──────── GIVEN RECORDS ────────

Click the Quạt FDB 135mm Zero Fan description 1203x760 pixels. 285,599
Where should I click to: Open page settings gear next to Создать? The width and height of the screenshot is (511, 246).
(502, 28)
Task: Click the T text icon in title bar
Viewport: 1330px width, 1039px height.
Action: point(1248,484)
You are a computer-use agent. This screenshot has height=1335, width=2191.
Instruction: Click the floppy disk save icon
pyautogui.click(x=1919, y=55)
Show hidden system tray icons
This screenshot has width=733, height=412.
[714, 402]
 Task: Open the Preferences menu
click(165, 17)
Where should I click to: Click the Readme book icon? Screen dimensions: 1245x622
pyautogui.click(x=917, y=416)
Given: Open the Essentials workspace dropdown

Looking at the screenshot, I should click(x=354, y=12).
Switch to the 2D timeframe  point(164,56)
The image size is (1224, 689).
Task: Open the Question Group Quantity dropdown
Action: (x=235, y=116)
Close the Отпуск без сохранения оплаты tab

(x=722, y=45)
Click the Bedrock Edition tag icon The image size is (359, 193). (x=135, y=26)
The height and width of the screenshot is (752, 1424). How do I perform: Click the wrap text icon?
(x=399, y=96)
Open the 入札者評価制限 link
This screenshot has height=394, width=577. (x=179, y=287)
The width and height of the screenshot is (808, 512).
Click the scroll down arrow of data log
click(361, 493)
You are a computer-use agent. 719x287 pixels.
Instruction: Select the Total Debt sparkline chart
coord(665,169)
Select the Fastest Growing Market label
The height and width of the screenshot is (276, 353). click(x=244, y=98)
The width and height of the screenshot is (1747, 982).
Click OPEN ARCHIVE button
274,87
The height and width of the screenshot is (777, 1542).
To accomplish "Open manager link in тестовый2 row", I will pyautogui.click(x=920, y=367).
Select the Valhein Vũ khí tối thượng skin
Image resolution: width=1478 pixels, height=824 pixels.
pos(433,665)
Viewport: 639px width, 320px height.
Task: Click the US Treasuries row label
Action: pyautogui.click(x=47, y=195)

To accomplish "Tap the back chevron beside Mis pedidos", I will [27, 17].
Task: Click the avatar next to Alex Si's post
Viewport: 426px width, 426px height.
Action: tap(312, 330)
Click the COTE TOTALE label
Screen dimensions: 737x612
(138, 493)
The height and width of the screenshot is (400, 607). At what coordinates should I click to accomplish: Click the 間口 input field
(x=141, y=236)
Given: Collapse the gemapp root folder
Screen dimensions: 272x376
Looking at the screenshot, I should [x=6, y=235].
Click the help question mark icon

────────

▶ [YOUR TASK]:
Render the data as a numbered list, from its first line up to and including the line containing "Action: point(1248,484)", and omit any blank lines.

▶ [OUTPUT OF THE TASK]:
1. Click the Quạt FDB 135mm Zero Fan description 1203x760 pixels. 285,599
2. Where should I click to: Open page settings gear next to Создать? The width and height of the screenshot is (511, 246).
3. (502, 28)
4. Task: Click the T text icon in title bar
5. Viewport: 1330px width, 1039px height.
6. Action: point(1248,484)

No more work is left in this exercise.